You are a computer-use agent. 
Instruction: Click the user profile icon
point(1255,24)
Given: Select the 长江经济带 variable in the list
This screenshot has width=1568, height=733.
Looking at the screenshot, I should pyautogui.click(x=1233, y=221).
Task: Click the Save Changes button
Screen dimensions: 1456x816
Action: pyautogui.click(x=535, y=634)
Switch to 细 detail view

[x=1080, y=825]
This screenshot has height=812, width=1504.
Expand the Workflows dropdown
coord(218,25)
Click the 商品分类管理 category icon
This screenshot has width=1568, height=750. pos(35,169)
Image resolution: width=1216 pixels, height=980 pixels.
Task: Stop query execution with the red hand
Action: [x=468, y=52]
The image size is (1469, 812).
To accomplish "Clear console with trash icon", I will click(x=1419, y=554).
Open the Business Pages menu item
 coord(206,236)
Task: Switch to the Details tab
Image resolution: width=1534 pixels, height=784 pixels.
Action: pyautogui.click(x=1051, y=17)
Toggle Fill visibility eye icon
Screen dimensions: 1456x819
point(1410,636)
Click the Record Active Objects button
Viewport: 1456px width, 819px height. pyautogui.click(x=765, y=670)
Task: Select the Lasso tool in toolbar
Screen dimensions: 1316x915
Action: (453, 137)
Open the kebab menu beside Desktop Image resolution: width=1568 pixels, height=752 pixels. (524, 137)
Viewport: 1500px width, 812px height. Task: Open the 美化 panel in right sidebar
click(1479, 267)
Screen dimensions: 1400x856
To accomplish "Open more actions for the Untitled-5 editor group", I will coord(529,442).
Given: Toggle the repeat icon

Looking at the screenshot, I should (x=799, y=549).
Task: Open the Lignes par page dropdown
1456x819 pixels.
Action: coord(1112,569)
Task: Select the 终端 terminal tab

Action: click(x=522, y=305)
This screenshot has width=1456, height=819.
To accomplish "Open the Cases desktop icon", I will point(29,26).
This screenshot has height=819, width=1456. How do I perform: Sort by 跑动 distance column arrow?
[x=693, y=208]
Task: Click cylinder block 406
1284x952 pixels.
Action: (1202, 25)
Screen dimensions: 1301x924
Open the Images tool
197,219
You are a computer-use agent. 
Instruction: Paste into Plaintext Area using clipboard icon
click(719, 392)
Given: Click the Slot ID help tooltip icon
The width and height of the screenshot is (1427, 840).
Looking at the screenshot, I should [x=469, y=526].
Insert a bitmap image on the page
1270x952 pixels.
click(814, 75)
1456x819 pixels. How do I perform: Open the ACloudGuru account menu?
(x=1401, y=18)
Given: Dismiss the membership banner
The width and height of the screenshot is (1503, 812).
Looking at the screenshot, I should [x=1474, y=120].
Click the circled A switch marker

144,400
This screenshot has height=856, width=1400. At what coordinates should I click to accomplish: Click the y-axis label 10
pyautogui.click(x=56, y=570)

WORK ORDER >> Wherever the word "will" turns up in a line of the entries above, copy that line.

TASK RESPONSE >>
To accomplish "Clear console with trash icon", I will click(x=1419, y=554).
To accomplish "Open more actions for the Untitled-5 editor group", I will coord(529,442).
To accomplish "Open the Cases desktop icon", I will point(29,26).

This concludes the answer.